Limitations. In the clinical validity studies, thyroid FNAs with indeterminate cytology diagnoses that were cytologically suspicious for malignancy did not have sufficiently low NPV to generally recommend monitoring.10 Secondly, the Duick et al clinical utility study used historical rather than contemporary controls.16 Although historical controls were used, these were appropriately validated based on a meta-review of 11 recent thyroid pathology studies where thyroid nodule evaluation was similar to current community practice.5


The clinical validity studies reviewed would fall into the Level 1 category in the Evaluation of Genomic Applications in Practice and Prevention (EGAPP) hierarchy of data sources and study designs, based on two prospective, multicenter, double blinded cohort studies.33 A validated clinical decision rule was based on classification concordance of Afirma GEC benign results with blinded expert surgical pathology benign diagnosis. 11 Sensitivity in most indeterminate FNAs was high enough (92%) to achieve a NPV of 94-95%, which is comparable to a thyroid nodule that is benign on cytopathology but undergoes surgical resection (93-94%).5,30 However, the Afirma GEC NPV for FNAs where the cytopathology was suspicious for malignancy was only 85%. While this lowers the residual risk of malignancy from 62% to 15%, surgical consultation still should be planned in these patients. The test utilized interlaboratory comparisons in a large collaborative study, an EGAPP criterion for Level 1 hierarchy of analytic validity study design.34 Improvement in the net health outcome is based on avoidance of surgery in patients with indeterminate thyroid FNA cytology that would have been found to be benign on surgical pathology. Clinical utility of the Afirma GEC was evaluated in clinical practice, outside of the investigational setting, in an opinion survey and a controlled study consistent with EGAPP Level 3 criteria for clinical utility study design. The Afirma GEC potentially can improve the net health outcome by providing an alternative to diagnostic thyroid surgery, and therein the risk of downstream complications of surgery, in patients with benign thyroid nodules but indeterminate FNA cytopathology.

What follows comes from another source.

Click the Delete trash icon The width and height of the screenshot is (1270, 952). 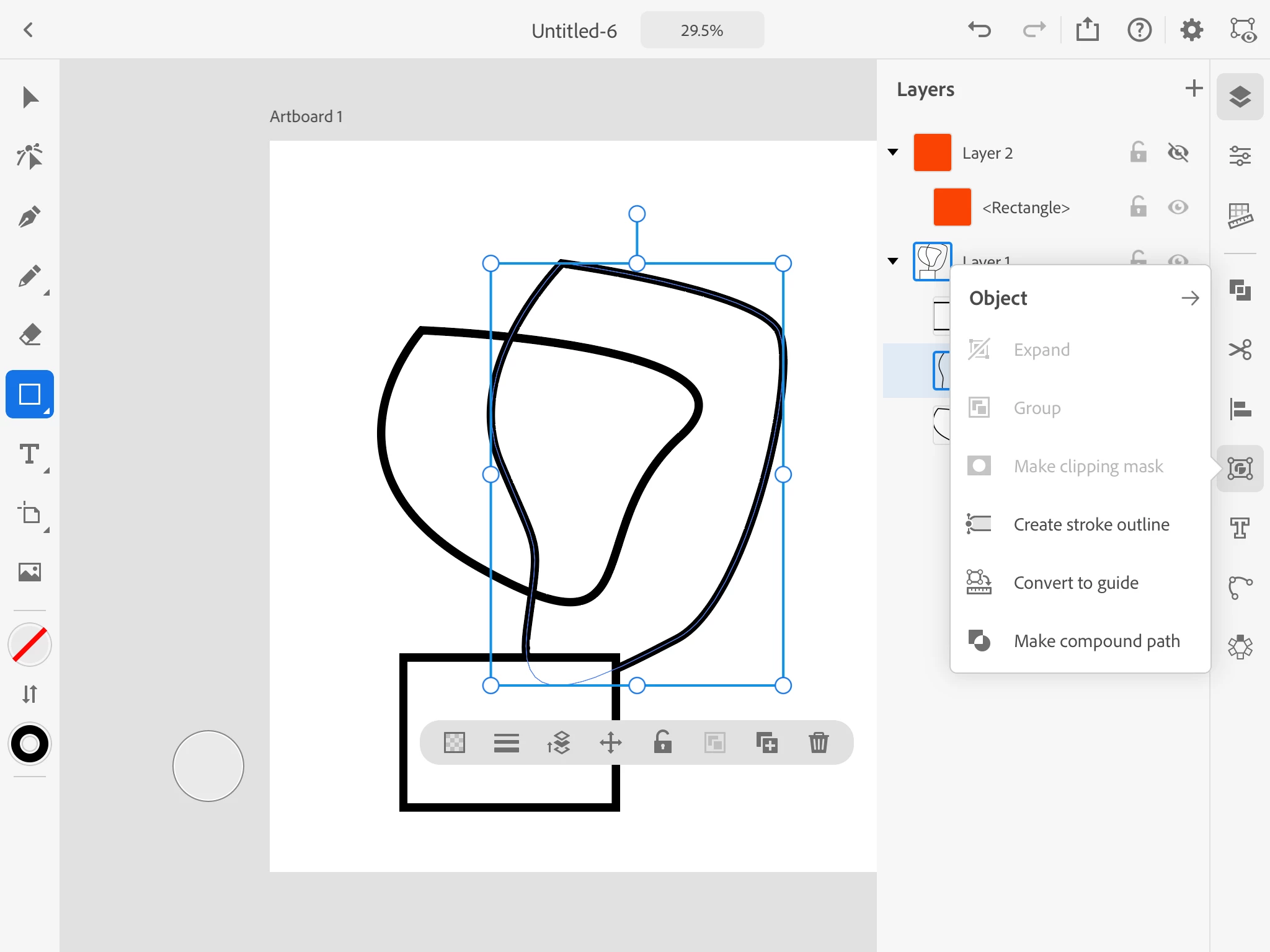(x=819, y=742)
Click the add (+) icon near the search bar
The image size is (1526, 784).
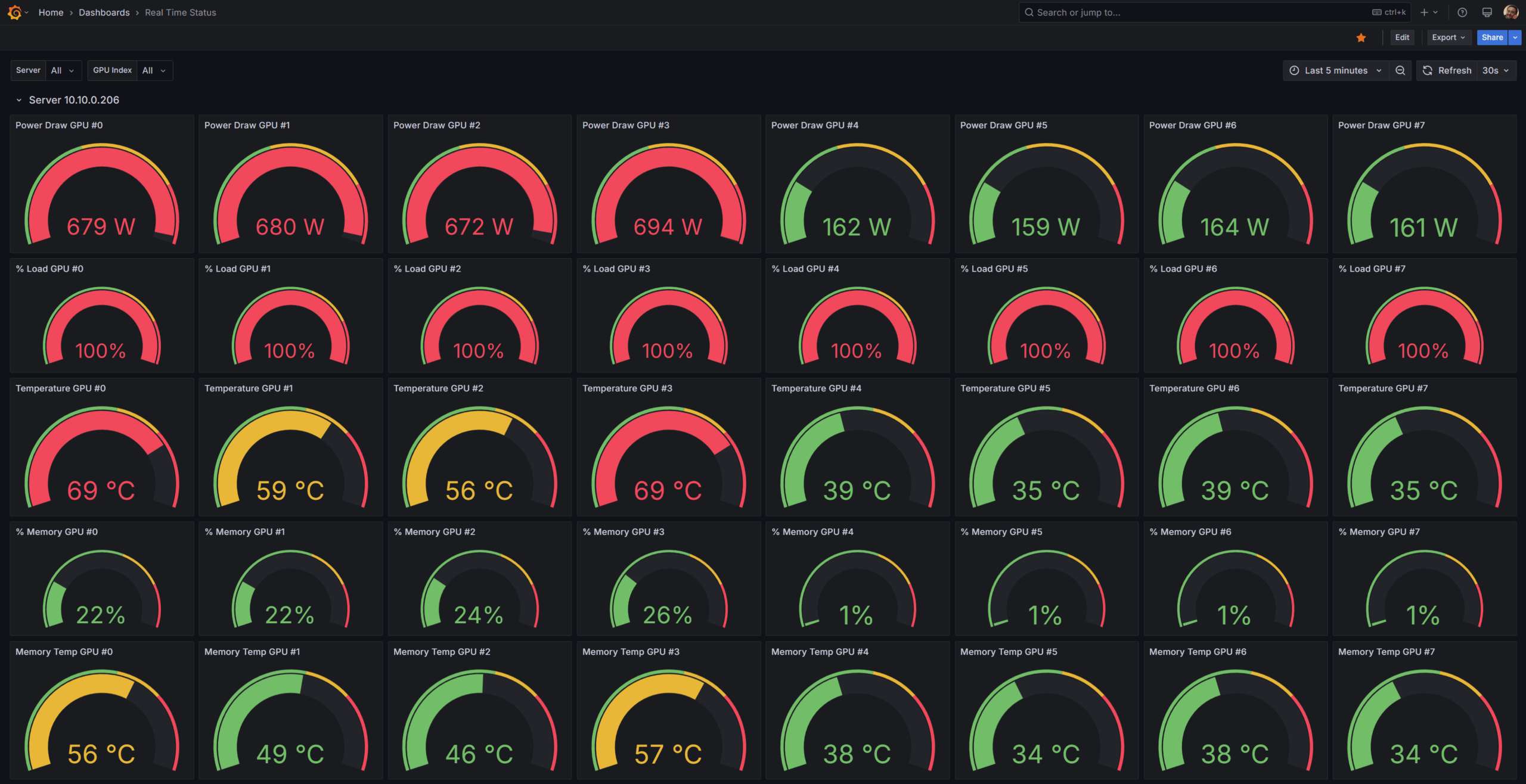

In summary, the studies reviewed here regarding clinical and analytic validity, and clinical utility support recommendation for offering patients the alternative of using the Afirma GEC to monitor patients in lieu of thyroid resection when applied in the specific case of thyroid FNAs where there is indeterminate cytopathology: atypia/follicular lesion of undetermined significance, and follicular/Hürthle cell neoplasm.

Competing interests

Dr. Lanman is an employee of Veracyte, Inc. The other co-authors have no conflict of interest.